> **Task brief**
Give again every line from the one with "This screenshot has width=1347, height=612." through the last line of the data, exactly, and leave out the lines before it.

Top of Task inputs

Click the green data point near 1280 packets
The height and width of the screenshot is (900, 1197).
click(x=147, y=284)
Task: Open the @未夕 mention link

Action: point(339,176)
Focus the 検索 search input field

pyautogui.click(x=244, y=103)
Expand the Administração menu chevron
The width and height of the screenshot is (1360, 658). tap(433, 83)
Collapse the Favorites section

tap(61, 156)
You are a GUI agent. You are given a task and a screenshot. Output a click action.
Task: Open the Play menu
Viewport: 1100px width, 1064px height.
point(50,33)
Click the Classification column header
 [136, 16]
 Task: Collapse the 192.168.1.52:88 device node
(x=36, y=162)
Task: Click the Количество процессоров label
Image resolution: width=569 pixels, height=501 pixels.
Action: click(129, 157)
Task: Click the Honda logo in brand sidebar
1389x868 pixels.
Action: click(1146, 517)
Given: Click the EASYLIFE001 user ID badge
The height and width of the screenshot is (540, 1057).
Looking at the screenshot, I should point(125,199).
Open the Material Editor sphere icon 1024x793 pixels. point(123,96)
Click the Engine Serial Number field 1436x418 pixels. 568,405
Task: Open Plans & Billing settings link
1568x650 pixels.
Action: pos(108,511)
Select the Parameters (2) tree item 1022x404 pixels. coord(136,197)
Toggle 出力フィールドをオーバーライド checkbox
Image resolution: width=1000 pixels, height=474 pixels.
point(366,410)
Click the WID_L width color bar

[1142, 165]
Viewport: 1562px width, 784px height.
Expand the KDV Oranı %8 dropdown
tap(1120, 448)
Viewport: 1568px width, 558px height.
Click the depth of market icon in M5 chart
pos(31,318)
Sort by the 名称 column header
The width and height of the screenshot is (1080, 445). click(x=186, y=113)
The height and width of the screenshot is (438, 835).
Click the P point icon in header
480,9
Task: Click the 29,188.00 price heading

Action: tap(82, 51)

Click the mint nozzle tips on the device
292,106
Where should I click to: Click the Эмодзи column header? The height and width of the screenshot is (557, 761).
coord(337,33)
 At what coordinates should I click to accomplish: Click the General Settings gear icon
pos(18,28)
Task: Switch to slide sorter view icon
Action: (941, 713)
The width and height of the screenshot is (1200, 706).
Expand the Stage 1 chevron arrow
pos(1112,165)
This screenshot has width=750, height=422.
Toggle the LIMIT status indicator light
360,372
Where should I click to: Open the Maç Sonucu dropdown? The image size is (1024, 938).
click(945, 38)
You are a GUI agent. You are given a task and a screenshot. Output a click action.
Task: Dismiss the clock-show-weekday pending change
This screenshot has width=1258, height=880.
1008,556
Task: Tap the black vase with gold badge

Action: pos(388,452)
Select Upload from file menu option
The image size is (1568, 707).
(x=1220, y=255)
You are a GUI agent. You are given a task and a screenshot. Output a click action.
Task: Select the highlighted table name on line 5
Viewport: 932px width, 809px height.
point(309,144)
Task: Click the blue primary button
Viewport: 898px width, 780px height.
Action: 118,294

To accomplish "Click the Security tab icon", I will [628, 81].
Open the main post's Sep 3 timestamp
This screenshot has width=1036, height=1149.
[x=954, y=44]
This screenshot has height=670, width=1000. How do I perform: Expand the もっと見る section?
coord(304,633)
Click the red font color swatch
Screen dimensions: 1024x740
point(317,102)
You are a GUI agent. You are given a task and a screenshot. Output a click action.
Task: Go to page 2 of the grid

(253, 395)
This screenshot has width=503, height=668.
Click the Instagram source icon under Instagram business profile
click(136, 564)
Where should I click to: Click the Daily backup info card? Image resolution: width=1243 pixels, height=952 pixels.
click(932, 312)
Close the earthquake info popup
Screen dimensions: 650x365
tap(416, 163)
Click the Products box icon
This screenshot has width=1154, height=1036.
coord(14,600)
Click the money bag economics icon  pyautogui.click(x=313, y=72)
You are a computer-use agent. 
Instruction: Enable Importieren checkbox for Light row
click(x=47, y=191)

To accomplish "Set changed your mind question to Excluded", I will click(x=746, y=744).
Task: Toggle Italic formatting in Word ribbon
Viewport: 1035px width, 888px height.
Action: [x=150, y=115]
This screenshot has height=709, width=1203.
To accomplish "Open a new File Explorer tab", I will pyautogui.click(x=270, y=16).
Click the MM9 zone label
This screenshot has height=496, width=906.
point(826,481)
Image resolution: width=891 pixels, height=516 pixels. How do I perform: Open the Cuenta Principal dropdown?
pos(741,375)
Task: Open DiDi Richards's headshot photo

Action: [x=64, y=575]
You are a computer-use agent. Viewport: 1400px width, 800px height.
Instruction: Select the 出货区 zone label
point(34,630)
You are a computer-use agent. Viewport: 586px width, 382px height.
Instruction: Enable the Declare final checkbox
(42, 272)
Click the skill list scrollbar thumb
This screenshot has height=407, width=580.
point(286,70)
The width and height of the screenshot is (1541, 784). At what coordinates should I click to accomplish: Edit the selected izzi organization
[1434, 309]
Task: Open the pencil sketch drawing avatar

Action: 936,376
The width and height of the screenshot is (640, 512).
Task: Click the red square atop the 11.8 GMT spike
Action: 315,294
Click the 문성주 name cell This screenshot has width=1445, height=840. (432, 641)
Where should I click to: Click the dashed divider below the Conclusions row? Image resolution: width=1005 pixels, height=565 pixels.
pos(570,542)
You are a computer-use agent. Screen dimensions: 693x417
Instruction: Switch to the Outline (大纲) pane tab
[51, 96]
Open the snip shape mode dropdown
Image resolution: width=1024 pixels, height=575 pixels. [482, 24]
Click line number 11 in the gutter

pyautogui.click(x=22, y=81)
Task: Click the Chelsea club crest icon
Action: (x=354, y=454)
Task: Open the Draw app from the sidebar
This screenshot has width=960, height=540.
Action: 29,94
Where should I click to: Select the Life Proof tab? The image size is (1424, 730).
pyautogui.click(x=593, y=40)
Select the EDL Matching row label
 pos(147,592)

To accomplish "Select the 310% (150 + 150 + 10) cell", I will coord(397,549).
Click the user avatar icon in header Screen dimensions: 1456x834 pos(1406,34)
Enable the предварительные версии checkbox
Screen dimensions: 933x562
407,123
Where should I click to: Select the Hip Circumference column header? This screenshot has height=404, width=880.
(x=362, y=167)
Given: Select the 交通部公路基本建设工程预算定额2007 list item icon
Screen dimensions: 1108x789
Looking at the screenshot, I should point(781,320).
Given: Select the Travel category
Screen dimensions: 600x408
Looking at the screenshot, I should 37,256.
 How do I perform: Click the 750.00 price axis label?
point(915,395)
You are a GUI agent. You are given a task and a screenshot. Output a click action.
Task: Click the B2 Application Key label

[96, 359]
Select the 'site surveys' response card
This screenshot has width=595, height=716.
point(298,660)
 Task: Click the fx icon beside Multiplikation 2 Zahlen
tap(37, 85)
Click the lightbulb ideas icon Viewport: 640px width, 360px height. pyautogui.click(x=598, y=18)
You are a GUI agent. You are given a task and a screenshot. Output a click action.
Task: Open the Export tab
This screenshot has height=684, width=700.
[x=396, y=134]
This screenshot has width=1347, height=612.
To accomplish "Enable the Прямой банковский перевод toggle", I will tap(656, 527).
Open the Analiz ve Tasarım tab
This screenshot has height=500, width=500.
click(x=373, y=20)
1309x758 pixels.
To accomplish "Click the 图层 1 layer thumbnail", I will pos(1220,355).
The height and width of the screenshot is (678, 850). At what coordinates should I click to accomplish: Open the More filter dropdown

Bottom of Task inputs

> **Expected answer**
This screenshot has width=1347, height=612.
To accomplish "Enable the Прямой банковский перевод toggle", I will tap(656, 527).
Open the Analiz ve Tasarım tab
This screenshot has height=500, width=500.
click(x=373, y=20)
1309x758 pixels.
To accomplish "Click the 图层 1 layer thumbnail", I will pos(1220,355).
The height and width of the screenshot is (678, 850). At what coordinates should I click to accomplish: Open the More filter dropdown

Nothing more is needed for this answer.